The Euro has remained on the defensive over the past 24 hours, woth a fragile hold on key support levels. Hopes that the US Federal Reserve could maintain an expansionary policy without risking higher inflation had a significant impact in boosting equity markets following the latest FOMC minutes which curbed defensive yen demand. The latest Japanese capital-account data recorded a sharp increase in flows out of Japan which will tend to sap yen support with some evidence of a shift in major funds.
Risk conditions also improved during the Asian session Thursday with a stronger than expected HSBC China PMI reading which pushed to a five-month high just below the 50 level. USD/JPY rallied to highs above 101.70 without being convincing at higher levels.

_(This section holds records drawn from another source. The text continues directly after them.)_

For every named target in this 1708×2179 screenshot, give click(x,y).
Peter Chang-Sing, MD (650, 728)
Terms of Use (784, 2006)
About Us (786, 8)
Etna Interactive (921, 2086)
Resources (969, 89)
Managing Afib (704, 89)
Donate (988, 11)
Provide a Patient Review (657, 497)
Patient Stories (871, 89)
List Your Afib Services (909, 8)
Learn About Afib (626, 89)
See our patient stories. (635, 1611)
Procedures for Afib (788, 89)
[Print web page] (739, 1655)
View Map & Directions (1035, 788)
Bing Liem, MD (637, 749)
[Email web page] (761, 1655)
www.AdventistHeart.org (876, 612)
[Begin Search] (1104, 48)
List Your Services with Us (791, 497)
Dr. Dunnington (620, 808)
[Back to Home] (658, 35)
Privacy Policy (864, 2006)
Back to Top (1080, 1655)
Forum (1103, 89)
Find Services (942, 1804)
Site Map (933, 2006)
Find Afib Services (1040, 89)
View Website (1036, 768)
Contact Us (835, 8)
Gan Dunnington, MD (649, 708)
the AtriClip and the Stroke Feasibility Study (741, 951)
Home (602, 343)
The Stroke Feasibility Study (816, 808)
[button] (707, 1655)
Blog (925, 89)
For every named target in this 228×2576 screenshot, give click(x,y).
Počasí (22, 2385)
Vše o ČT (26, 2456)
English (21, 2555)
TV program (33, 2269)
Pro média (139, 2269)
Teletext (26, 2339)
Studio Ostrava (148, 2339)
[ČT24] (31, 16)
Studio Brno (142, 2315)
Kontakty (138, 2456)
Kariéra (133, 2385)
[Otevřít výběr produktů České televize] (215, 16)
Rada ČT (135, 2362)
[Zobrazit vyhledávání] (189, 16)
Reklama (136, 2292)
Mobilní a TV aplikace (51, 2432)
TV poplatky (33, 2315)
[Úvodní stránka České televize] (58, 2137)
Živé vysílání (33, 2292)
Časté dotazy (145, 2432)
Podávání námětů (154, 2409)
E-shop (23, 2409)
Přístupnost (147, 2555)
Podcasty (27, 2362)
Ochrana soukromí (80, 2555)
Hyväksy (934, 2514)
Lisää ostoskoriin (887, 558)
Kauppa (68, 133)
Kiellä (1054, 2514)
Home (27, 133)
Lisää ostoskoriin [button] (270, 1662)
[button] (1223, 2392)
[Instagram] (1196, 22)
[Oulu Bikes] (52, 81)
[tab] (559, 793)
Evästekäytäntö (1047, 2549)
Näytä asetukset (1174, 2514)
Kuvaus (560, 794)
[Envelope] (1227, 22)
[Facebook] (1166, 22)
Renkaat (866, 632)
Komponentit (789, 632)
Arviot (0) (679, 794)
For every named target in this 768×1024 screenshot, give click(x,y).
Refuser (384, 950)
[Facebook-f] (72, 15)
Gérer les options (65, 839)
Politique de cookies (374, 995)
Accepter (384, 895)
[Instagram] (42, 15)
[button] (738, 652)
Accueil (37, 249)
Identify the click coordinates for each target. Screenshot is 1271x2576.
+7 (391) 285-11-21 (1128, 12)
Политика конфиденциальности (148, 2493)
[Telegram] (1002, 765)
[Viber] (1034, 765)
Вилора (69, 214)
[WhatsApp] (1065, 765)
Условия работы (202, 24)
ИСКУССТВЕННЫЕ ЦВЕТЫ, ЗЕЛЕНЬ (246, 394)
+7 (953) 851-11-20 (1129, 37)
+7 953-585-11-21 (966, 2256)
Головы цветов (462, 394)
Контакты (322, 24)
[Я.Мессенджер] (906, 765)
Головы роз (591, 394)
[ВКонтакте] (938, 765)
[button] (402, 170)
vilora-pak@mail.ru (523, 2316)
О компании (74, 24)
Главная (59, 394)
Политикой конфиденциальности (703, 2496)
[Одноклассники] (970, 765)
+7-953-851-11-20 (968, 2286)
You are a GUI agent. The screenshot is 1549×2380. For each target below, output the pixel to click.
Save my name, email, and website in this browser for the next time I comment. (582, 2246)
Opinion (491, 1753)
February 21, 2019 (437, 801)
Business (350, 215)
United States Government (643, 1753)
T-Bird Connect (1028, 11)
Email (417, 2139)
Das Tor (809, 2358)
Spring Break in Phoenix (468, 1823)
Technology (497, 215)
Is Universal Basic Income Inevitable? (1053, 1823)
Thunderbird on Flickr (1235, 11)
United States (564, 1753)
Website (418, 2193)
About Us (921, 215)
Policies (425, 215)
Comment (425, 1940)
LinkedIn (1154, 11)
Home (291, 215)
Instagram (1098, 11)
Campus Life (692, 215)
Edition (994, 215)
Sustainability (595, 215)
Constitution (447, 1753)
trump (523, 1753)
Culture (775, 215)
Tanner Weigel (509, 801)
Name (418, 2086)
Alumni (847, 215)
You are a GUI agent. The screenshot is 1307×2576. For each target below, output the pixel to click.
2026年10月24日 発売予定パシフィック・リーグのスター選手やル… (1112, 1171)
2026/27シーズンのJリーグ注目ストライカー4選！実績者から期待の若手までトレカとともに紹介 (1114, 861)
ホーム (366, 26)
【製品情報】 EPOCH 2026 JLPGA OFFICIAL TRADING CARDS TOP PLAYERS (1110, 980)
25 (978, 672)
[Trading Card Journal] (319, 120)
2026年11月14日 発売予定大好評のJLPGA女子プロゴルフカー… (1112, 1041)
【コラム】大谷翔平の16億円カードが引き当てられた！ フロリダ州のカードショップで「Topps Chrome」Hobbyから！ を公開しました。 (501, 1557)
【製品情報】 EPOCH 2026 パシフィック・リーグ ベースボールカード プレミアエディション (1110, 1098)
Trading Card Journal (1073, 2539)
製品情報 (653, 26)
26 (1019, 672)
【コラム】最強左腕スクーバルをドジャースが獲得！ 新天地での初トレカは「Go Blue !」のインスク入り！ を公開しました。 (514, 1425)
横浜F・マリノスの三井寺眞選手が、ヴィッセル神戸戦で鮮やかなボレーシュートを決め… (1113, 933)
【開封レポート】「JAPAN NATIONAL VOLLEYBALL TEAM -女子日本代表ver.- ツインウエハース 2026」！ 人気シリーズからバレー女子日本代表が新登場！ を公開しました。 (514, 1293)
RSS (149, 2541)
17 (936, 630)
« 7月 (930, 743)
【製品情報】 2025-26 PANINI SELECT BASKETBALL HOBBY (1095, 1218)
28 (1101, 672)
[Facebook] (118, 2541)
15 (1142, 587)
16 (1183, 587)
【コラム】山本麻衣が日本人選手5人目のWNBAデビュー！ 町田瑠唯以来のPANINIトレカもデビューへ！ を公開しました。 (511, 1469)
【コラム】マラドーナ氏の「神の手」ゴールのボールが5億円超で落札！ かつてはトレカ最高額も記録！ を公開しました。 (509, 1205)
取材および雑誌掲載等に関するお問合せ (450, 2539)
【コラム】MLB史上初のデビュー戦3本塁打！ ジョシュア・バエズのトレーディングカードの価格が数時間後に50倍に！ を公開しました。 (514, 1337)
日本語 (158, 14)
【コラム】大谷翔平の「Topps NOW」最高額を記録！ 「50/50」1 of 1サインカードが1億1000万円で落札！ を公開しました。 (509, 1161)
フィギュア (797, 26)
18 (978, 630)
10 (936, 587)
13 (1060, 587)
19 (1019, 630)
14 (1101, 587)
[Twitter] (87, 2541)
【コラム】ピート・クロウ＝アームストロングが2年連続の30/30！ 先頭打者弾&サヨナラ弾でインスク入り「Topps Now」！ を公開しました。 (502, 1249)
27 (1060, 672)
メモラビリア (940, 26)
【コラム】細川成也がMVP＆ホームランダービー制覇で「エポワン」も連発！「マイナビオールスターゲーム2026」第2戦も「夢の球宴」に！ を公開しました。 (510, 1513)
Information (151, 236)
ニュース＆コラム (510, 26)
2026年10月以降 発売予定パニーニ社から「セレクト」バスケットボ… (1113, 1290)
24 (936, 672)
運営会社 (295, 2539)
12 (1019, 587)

The Chinese data also had a significant impact on the Australian dollar as AUD/USD rallied sharply from 0.9220 lows to the 0.9270 area before being subjected to renewed selling interest.
As has been the pattern in recent months, there were mixed Euro-zone flash PMI readings. The French data was again disappointing with the manufacturing and services-sector indices both retreating back below the pivotal 50 level and registering five-month lows. A weaker than expected German manufacturing release was offset by a significantly stronger services-sector reading.
There were some further doubts surrounding Euro-zone peripheral bonds, especially with political risk premiums liable to increase ahead of European Parliament election results this Sunday with protest parties likely to take increasing support.
The UK second-quarter GDP data was unrevised from the flash estimate at 0.8% which proved a slight disappointment to Sterling bulls. There was some improvement in the investment data while the latest government borrowing data was much weaker than expected. GBP/USD was unable to hold above the 1.6900 level and dipped back towards 1.6850 with evidence of profit taking.
The latest US jobless claims data did not have a major impact with an increase to 326,000 in the latest week and EUR/USD tended to drift weaker after failing to break above the 1.3700 level. There was a fresh move to the 1.3650 area as players also looked to the crucial 200-day moving average support just below at 1.3636.